**Problem details:** Set the data down again, exactly as it appears below.

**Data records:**
════

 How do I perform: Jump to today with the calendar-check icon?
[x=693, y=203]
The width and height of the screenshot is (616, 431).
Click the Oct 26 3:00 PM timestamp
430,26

════

**Answer section:**
 How do I perform: Jump to today with the calendar-check icon?
[x=693, y=203]
The width and height of the screenshot is (616, 431).
Click the Oct 26 3:00 PM timestamp
430,26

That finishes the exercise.